# [Problem to work on]
Only a number is wanted: how many lines in the listing contain the word "thumbnail"?

# [Dataset]

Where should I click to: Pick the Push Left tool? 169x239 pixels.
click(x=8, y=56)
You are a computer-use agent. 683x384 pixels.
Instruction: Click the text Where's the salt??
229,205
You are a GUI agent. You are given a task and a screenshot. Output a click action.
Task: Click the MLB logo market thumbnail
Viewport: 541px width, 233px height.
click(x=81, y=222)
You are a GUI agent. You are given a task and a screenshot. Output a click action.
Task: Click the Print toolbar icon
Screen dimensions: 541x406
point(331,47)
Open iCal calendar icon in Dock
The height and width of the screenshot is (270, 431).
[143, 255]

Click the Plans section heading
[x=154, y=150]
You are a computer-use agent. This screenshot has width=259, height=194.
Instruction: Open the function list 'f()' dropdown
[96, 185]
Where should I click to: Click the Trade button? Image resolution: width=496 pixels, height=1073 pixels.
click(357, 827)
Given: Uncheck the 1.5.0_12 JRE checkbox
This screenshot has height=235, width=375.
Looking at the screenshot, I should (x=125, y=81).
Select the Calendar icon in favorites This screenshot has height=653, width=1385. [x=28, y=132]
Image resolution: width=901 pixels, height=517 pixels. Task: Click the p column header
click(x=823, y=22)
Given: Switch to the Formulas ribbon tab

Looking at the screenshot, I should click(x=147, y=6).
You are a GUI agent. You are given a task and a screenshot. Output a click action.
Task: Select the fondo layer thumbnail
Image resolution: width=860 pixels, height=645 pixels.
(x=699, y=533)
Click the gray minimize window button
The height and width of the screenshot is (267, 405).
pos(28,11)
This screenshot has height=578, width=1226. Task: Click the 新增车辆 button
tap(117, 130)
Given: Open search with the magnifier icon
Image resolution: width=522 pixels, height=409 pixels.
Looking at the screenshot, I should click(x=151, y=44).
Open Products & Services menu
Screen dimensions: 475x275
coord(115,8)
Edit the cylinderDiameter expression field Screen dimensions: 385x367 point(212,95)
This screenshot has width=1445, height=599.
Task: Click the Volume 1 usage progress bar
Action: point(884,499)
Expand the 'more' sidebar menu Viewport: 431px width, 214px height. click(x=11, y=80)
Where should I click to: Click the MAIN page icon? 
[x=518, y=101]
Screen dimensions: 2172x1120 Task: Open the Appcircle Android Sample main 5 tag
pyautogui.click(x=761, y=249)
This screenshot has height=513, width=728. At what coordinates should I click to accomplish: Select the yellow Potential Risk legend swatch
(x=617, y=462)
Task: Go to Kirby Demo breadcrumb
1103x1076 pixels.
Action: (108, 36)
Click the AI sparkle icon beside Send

# [Solved exercise]
2